Biodiesel Indonesia dikenai bea masuk karena UE menuding Indonesia menerapkan praktik subsidi untuk produk bahan bakar nabati berbasis minyak kelapa sawit (crude palm oil/CPO) itu. Pengenaan tarif impor ini merupakan buntut dari sengketa biodiesel antara Indonesia dan UE selama 7 tahun terakhir.
Adapun, bea masuk tersebut akan diberlakukan untuk biodiesel produksi Ciliandra Perkasa sebesar 8 persen, Wilmar Group 15,7 persen, Musim Mas Group 16,3 persen, dan Permata Group sebesar 18 persen.
Joko menganggap persoalan munculnya halangan untuk masuknya produk sawit ke Eropa tak murni soal lingkungan.

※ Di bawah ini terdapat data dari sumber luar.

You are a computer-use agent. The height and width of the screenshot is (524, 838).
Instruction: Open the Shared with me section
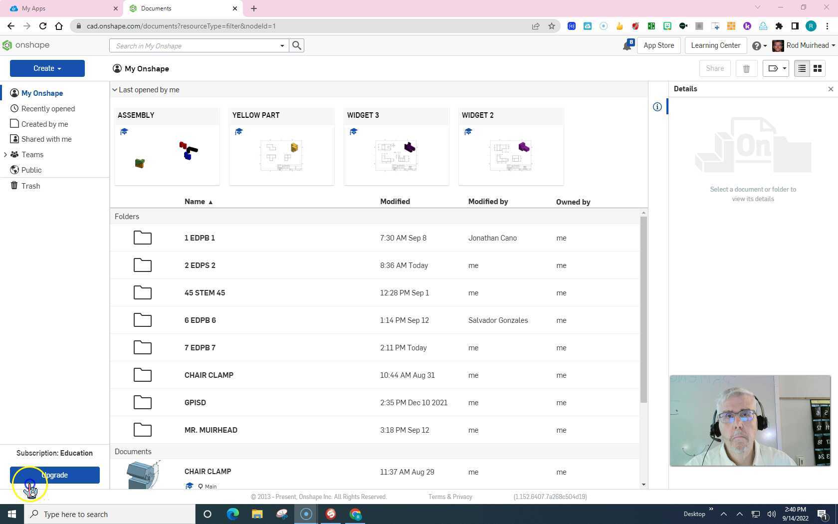pos(46,139)
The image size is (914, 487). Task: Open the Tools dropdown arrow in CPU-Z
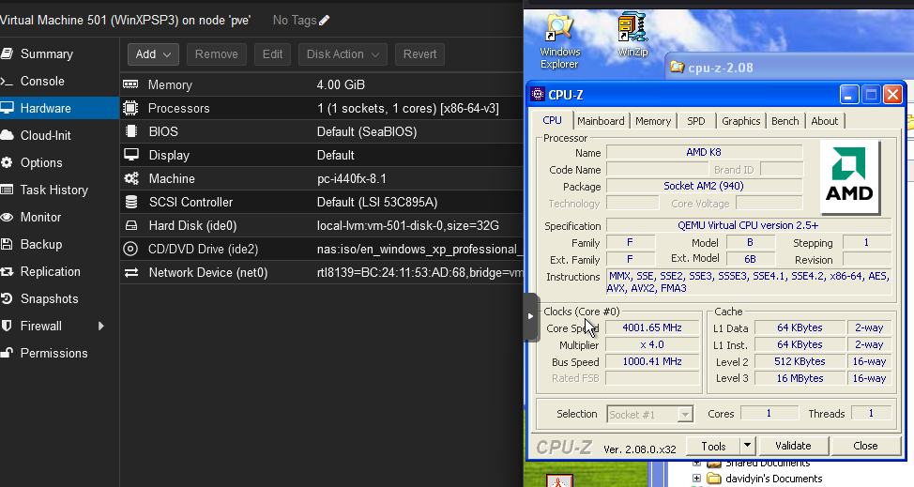point(747,446)
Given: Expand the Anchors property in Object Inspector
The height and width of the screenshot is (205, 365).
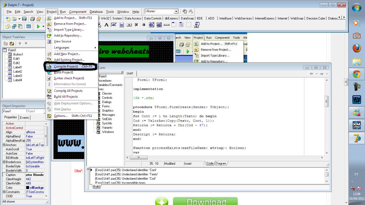Looking at the screenshot, I should (4, 145).
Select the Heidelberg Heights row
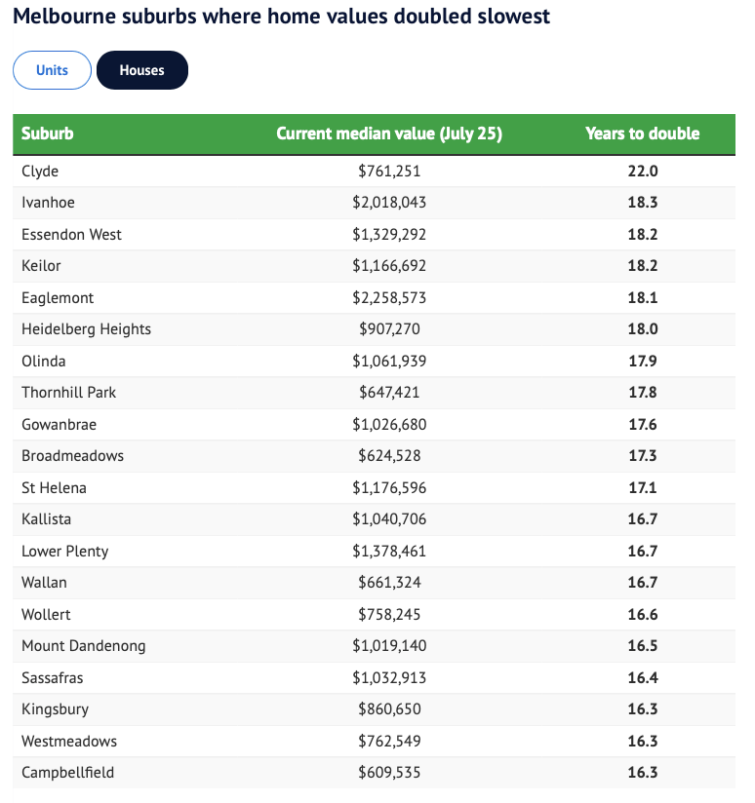Screen dimensions: 755x803 tap(86, 329)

Ia mengatakan perkara itu adalah masalah kepentingan antar negara. "Ada aspek geopolitik," ujar dia. Dan selama ini pemerintah memang belum melakukan serangan balasan atas kebijakan Uni Eropa terhadap sawit Indonesia.
Menurut Joko, pengenaan tarif oleh Indonesia terhadap produk pertanian Eropa adalah hal yang wajar. Praktik pengenaan tarif bea masuk juga diterapkan oleh Amerika Serikat hingga India. "Saya baca artikel, Indonesia sebenarnya kalau soal tarif di perdagangan global itu termasuk rendah bila dibanding negara lain," kata dia.
Padahal ia menilai pemerintah semestinya bisa memanfaatkan instrumen tarif semaksimal mungkin demi kepentingan nasional.
Adapun Menteri Koordinator Perekonomian Darmin Nasution mengatakan pemerintah masih berupaya berkomunikasi dengan Uni Eropa. Ia menyebut semua tudingan yang dilontarkan Uni Eropa soal produk kelapa sawit Tanah Air tidak benar.
"Kami berkomunikasi bahwa yang you tuntut itu enggak benar dan ini ada buktinya, waktunya dari sini sampai September tanggal berapa (penerapan kebijakan bea masuk), jangan you takut-takutin dirimu, bertarung saja," ujar Darmin.
Menurut Darmin, Uni Eropa tidak punya dasar untuk mengenakan bea masuk terhadap biodiesel Indonesia. Ia pun siap membuktikan hal tersebut kepada Uni Eropa atas semua tuduhan yang dilancarkan. Tapi, Darmin menilai Uni Eropa memang menghalangi produk biodiesel Tanah Air lantaran kalah bersaing.
Bila negosiasi soal bea masuk produk biodiesel itu tidak membuahkan hasil positif, Darmin mengatakan pemerintah siap untuk mempersoalkan masalah itu ke Organisasi Dagang Dunia alias World Trade Organization atau WTO. "Sudah pasti (maju ke WTO)," ujar dia.